Resourceful punks and hungry hippies, activists, artists, basement renters, van-lifers, and couch-surfers took part in the takeover of this former dump site with a road right-of-way running through it. An Indigenous youth group built a sweat lodge for ceremonies. Volunteers pried apart pallets and put together a compost-to-soil system. Much of the land is still covered with impenetrable blackberry thickets three meters tall. But those bramble bushes feed people too.
For years, the city wielded its road easement like a sword, periodically threatening to build a new highway through the neighbourhood and the garden. New highways were indeed built, but the Prior Street corridor was spared. Eventually, the city granted the gardens a 25-year lease that expires in 2030. But there’s no guarantee that city politics and development pressure won’t bring the sword down on the gardens after all.
Over on Vancouver Island, the boulevard gardens and front-yard veggie patches of Victoria’s Fernwood neighbourhood had “gone mainstream” by 2014, according to the Fernwood Neighbourhood Resource Group. After years of bylaw skirmishes, the city gave in and awarded its stamp of approval, and hundreds of homeowners turned to horticulture.
Why, then, has the trend not spread throughout Victoria and every city across the country? Especially now, as punishing tariffs make fresh produce from the south increasingly scarce and expensive?
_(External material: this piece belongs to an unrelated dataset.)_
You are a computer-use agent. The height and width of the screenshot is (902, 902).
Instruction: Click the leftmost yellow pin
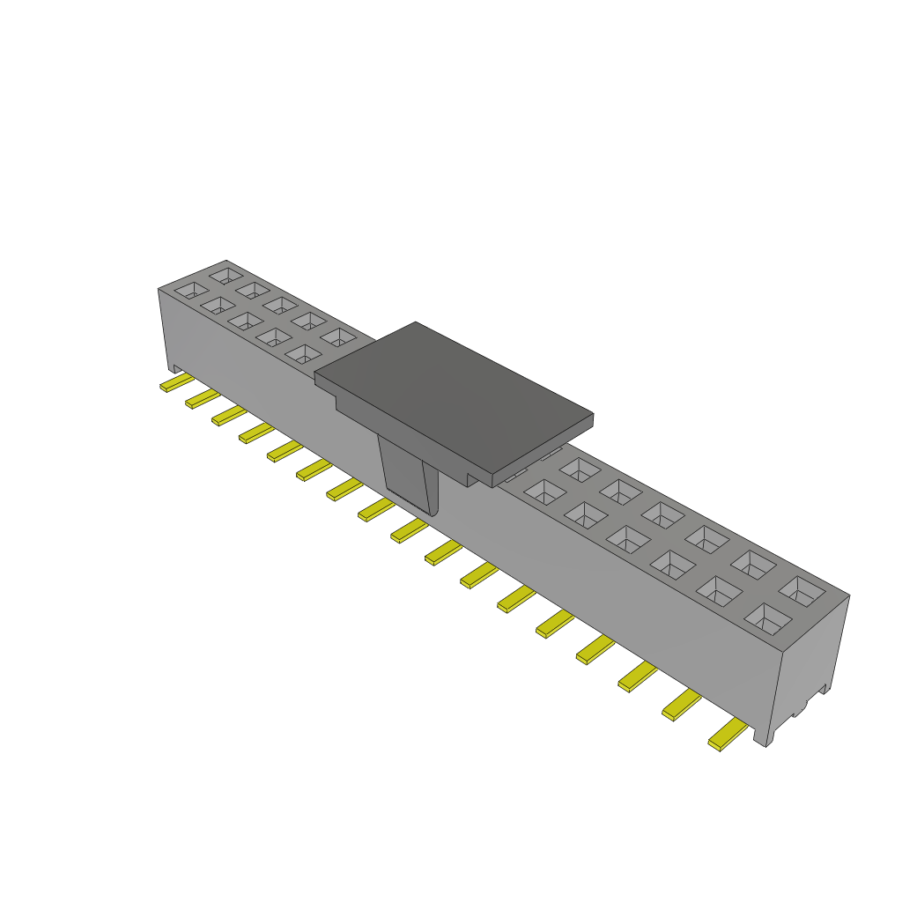click(176, 383)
There’s nothing new about boulevard veggies and front-yard gardens. Almost one hundred years ago, during the Great Depression, cities and provincial governments established Relief Gardens. Almost a quarter million plots fed throngs of the unemployed. Victory Gardens followed during World War II, from Nova Scotia to Vancouver Island and everywhere in between.
In more recent times, cities and provinces have seldom taken the lead on these projects. Quite the opposite: guerrilla gardeners in the ’80s and ’90s were rebelling against rules, government, authority, and gentrification. Cheeky slogans were everywhere: “Squash the state!” “Beet the system!” and “Give peas a chance!” These urban guerrillas went hand in hand with radical movements like Food Not Lawns and rowdy street-party scenesters symbolically ripping up roads with sledgehammers and planting parsnips in parking spaces. A short-lived burst of exuberance, but we thought we were changing the world.
Agriculture, of course, is an intensive working of the land. Planting a garden is very different from living the way original peoples did (and sometimes still do), foraging, gathering, scavenging, and hunting. Agriculture allowed the human population to explode to unsustainable levels, and that population now requires massive exploitation of the land. To survive the coming collapse, we’ll need a new wave of Relief Gardens. And if governments won’t lead, ordinary people will.